- AIM OF THE EXERCISE -
Give every line of the records below as a Markdown table with two columns, Row and Line, numbering each row and skipping blank lines.

- DATA IN THIS EXERCISE -
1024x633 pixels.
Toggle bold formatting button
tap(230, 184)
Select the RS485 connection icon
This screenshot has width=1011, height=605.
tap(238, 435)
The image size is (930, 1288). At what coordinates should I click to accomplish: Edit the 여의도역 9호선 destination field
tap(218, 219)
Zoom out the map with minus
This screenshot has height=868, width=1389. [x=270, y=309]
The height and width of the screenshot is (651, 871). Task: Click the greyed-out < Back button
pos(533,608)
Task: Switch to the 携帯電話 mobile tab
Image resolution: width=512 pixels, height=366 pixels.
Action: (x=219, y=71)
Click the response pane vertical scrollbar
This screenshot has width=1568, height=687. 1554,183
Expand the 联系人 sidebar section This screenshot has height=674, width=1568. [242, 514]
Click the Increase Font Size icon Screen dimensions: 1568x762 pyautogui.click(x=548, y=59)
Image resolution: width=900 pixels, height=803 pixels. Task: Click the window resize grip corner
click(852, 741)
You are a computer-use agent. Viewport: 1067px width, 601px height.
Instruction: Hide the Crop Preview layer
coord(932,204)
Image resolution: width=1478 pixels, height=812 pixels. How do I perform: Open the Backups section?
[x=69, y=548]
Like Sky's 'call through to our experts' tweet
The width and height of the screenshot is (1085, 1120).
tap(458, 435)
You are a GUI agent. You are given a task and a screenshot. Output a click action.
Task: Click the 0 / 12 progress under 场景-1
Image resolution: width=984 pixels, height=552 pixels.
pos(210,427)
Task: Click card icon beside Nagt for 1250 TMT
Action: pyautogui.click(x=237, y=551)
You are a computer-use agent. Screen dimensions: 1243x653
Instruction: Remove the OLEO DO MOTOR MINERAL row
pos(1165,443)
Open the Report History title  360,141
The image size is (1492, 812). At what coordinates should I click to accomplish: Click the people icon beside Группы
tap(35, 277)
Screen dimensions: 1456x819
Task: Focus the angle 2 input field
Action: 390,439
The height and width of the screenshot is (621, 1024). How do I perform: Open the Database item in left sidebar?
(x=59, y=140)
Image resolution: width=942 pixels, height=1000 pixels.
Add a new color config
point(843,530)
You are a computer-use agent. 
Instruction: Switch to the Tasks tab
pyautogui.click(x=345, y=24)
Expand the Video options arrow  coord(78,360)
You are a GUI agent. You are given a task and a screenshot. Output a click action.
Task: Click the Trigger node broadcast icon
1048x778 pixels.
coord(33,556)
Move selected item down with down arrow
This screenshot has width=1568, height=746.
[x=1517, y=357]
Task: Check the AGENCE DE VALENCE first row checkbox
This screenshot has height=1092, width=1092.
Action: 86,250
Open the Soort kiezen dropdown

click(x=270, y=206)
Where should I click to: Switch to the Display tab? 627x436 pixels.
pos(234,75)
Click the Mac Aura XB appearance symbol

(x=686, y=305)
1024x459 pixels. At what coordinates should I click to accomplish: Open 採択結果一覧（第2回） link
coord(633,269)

- SOLUTION TO THIS TASK -
| Row | Line |
|---|---|
| 1 | 1024x633 pixels. |
| 2 | Toggle bold formatting button |
| 3 | tap(230, 184) |
| 4 | Select the RS485 connection icon |
| 5 | This screenshot has width=1011, height=605. |
| 6 | tap(238, 435) |
| 7 | The image size is (930, 1288). At what coordinates should I click to accomplish: Edit the 여의도역 9호선 destination field |
| 8 | tap(218, 219) |
| 9 | Zoom out the map with minus |
| 10 | This screenshot has height=868, width=1389. [x=270, y=309] |
| 11 | The height and width of the screenshot is (651, 871). Task: Click the greyed-out < Back button |
| 12 | pos(533,608) |
| 13 | Task: Switch to the 携帯電話 mobile tab |
| 14 | Image resolution: width=512 pixels, height=366 pixels. |
| 15 | Action: (x=219, y=71) |
| 16 | Click the response pane vertical scrollbar |
| 17 | This screenshot has width=1568, height=687. 1554,183 |
| 18 | Expand the 联系人 sidebar section This screenshot has height=674, width=1568. [242, 514] |
| 19 | Click the Increase Font Size icon Screen dimensions: 1568x762 pyautogui.click(x=548, y=59) |
| 20 | Image resolution: width=900 pixels, height=803 pixels. Task: Click the window resize grip corner |
| 21 | click(852, 741) |
| 22 | You are a computer-use agent. Viewport: 1067px width, 601px height. |
| 23 | Instruction: Hide the Crop Preview layer |
| 24 | coord(932,204) |
| 25 | Image resolution: width=1478 pixels, height=812 pixels. How do I perform: Open the Backups section? |
| 26 | [x=69, y=548] |
| 27 | Like Sky's 'call through to our experts' tweet |
| 28 | The width and height of the screenshot is (1085, 1120). |
| 29 | tap(458, 435) |
| 30 | You are a GUI agent. You are given a task and a screenshot. Output a click action. |
| 31 | Task: Click the 0 / 12 progress under 场景-1 |
| 32 | Image resolution: width=984 pixels, height=552 pixels. |
| 33 | pos(210,427) |
| 34 | Task: Click card icon beside Nagt for 1250 TMT |
| 35 | Action: pyautogui.click(x=237, y=551) |
| 36 | You are a computer-use agent. Screen dimensions: 1243x653 |
| 37 | Instruction: Remove the OLEO DO MOTOR MINERAL row |
| 38 | pos(1165,443) |
| 39 | Open the Report History title  360,141 |
| 40 | The image size is (1492, 812). At what coordinates should I click to accomplish: Click the people icon beside Группы |
| 41 | tap(35, 277) |
| 42 | Screen dimensions: 1456x819 |
| 43 | Task: Focus the angle 2 input field |
| 44 | Action: 390,439 |
| 45 | The height and width of the screenshot is (621, 1024). How do I perform: Open the Database item in left sidebar? |
| 46 | (x=59, y=140) |
| 47 | Image resolution: width=942 pixels, height=1000 pixels. |
| 48 | Add a new color config |
| 49 | point(843,530) |
| 50 | You are a computer-use agent.  |
| 51 | Instruction: Switch to the Tasks tab |
| 52 | pyautogui.click(x=345, y=24) |
| 53 | Expand the Video options arrow  coord(78,360) |
| 54 | You are a GUI agent. You are given a task and a screenshot. Output a click action. |
| 55 | Task: Click the Trigger node broadcast icon |
| 56 | 1048x778 pixels. |
| 57 | coord(33,556) |
| 58 | Move selected item down with down arrow |
| 59 | This screenshot has width=1568, height=746. |
| 60 | [x=1517, y=357] |
| 61 | Task: Check the AGENCE DE VALENCE first row checkbox |
| 62 | This screenshot has height=1092, width=1092. |
| 63 | Action: 86,250 |
| 64 | Open the Soort kiezen dropdown |
| 65 | click(x=270, y=206) |
| 66 | Where should I click to: Switch to the Display tab? 627x436 pixels. |
| 67 | pos(234,75) |
| 68 | Click the Mac Aura XB appearance symbol |
| 69 | (x=686, y=305) |
| 70 | 1024x459 pixels. At what coordinates should I click to accomplish: Open 採択結果一覧（第2回） link |
| 71 | coord(633,269) |